Would you please output the lines from the one holding "Click the Client" to the end of the entries, exactly and with no others?

- **Given records**
+ + + + +

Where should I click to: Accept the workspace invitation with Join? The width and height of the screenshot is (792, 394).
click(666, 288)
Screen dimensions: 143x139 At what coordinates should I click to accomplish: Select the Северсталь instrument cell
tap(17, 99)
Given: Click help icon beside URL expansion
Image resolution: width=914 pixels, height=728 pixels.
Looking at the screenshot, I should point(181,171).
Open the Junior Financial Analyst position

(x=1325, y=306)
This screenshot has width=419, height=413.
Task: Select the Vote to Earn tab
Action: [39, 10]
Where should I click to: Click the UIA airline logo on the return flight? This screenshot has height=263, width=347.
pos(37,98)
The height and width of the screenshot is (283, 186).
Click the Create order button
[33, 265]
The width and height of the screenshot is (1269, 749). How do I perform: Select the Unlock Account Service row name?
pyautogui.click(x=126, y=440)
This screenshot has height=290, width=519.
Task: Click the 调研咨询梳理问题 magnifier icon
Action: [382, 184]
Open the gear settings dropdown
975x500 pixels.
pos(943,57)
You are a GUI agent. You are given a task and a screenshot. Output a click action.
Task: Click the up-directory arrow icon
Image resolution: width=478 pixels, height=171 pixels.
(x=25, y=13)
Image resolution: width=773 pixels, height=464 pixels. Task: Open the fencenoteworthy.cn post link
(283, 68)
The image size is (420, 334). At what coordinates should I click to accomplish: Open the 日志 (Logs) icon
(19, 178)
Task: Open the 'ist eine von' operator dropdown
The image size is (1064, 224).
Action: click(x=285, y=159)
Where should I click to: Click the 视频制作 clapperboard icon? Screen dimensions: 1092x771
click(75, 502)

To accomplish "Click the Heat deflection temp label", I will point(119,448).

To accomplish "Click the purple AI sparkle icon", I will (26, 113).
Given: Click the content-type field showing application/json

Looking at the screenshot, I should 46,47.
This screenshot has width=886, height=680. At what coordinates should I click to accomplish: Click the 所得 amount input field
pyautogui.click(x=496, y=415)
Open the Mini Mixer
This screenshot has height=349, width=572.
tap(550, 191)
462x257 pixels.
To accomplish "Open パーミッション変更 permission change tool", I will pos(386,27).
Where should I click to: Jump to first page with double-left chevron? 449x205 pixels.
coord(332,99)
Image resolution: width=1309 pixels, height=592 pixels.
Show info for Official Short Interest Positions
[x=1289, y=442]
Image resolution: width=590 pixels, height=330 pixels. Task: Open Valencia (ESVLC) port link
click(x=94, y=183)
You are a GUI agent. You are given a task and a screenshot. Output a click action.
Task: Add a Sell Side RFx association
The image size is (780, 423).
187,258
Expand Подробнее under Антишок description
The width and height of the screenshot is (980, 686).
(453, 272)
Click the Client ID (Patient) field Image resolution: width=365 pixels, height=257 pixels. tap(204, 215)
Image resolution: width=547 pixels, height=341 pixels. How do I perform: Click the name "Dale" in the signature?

+ + + + +

- **Response**
Click the Client ID (Patient) field Image resolution: width=365 pixels, height=257 pixels. tap(204, 215)
Image resolution: width=547 pixels, height=341 pixels. How do I perform: Click the name "Dale" in the signature?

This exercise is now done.